Fischer and Kemmitt were naturally proud that they got some of the largest banks to the negotiating table and got them to sign up to 2050 net-zero carbon targets and 2030 interim targets also. These targets have to be in line with the 1.5C targets set by the Paris Treaty.
They were also proud that the banks will have to report annually on their absolute emissions for their clients and sector-specific emission intensity. Fischer said: “Disclosures going forward are about sheer emissions (as an environmental impact), not about the ‘financial risks’ from such environmental impacts, which can be a lot less tangible”.
Last year I wrote that the UN Conference of the Parties climate summits fail because there are no banking, media or oil corporation summits taking place parallel to the governmental summit, so surely I should be delighted with this new UNEPFI initiative launched as part of the road to the November summit?

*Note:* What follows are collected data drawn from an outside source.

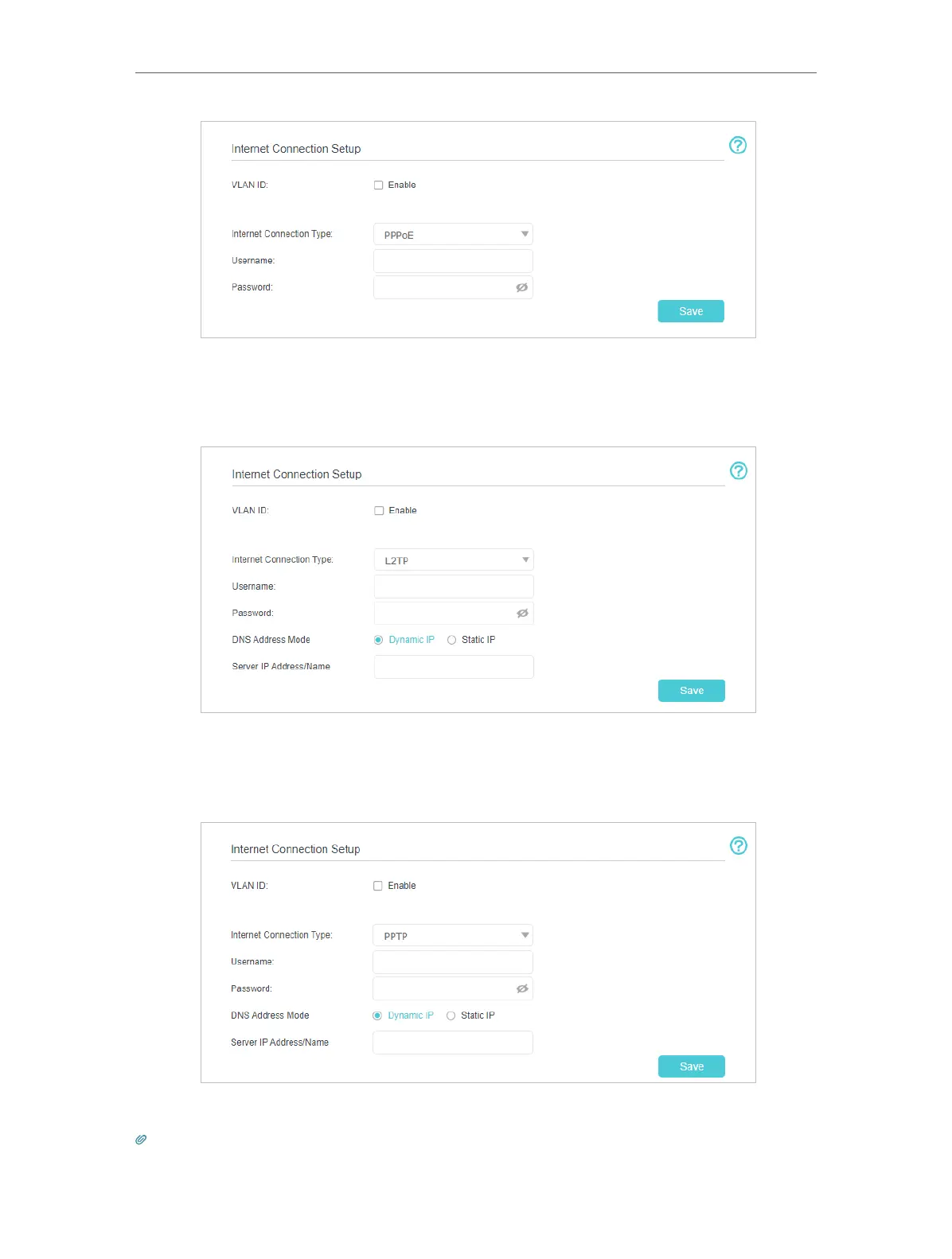This screenshot has height=1259, width=952.
Task: Click the Username field in the PPPoE form
Action: (x=453, y=261)
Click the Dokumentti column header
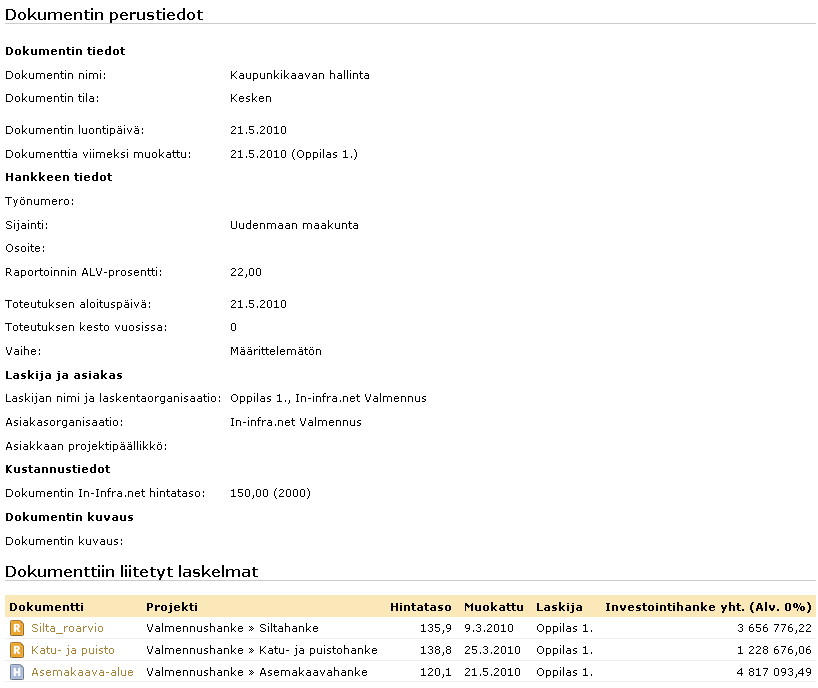The height and width of the screenshot is (688, 818). tap(47, 607)
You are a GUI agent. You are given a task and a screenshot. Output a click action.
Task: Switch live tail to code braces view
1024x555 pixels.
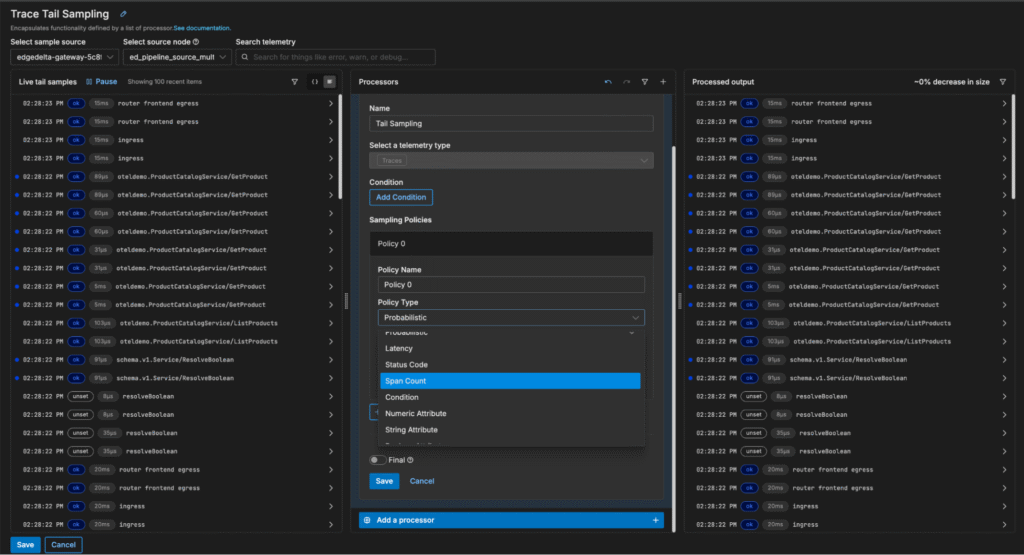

The problem is that loopholes in the agreement allow for investments to continue in new fossil-fuel projects. It could be interpreted that UNEPFI is unintentionally allowing some banks to engage in greenwashing.
If the banks are serious about the climate emergency, the basic first step is for them to stop funding new fossil fuel projects and phase out current production as fast as possible.
The European Investment Bank understands this and has imposed such a ban on all new coal, oil and gas investments from the end of 2021. The UNEP representative argued that the compulsory guidelines on targets, requiring investments to be in line with the Paris Treaty, was de facto a moratorium. I asked why, if the moratorium was implicit, did the agreement not make it explicit?
I promised to contact four of the major UK banks that have signed up to the Glasgow Financial Alliance for Net Zero, (Barclays, HSBC, Santander & Lloyds) and ask if they understood that science-based targets would exclude all new fossil fuel investments. Barclays and HSBC are, according to a RAN report, in the top 13 worst fossil fuel investing banking corporations in the world. Only HSBC responded with this non-committal answer:
“HSBC has set an ambition to align its provision of finance with the Paris Agreement goals, to achieve net zero financed emissions by 2050. We plan to use science-based scenarios that follow 1.5 degrees Celsius warming pathways, and which are not overly reliant on negative emissions technologies, to assess alignment of our financing activities.”
There were other potential loopholes in the GFANZ rules that I argued allowed the banks to continue investing in fossil fuels. They allow them to choose either absolute carbon emissions or sector-specific “intensity” targets. Intensity is the jargon used to measure carbon emissions per unit of output. Allowing banks to use this target, means a sector could lower their emissions per unit but hugely increase their output and so actual carbon emissions would rise but remain within the guidelines.
For example, aviation has significantly reduced carbon emissions per passenger (i.e. their intensity per unit) by buying more fuel-efficient planes but overall actual carbon emissions soared as flying thus became cheaper and millions more flew.
They flinched when I mentioned that Mark Carney, the new chair of GFANZ, is a vice-chair of Brookfield Asset Management, which reportedly has billions of investments in shale oil, coal and gas.
I was shocked to hear Carney introduce a speaker from Morgan Stanley at the GFANZ launch saying “Morgan Stanley are at the forefront of sustainability finance”. According to the RAN report Morgan Stanley has been in the top dozen fossil-fuel funders in the world over the last five years, with over $110 billion (£78 billion)of investments.
When I attend climate finance press conferences, I am repeatedly faced with some of the worst-offending banks lecturing us from the podium. They get a seat at all the top climate negotiations but civil-society groups challenging the banks’ destructive investments are often absent.
The UNEPFI is to be praised for getting these banks to the negotiating table and getting frameworks in place for targets and future reporting. But with a planet on fire already, the failure to include a moratorium on all new fossil fuel investments is disastrous.
My conclusion from my meeting is that paradoxically such initiatives can simultaneously be modest steps forward, but also potentially provide greenwashing in the short term.
Pressure globally now needs to be placed on all the relevant players in the lead up to Cop26 to instate that word “moratorium” into the GFANZ agreement.
Or better still, get governments at Cop26 to agree that their central banks will impose the moratorium. Allowing the banks to continue to pour billions into new fossil fuels would be devastating to humanity.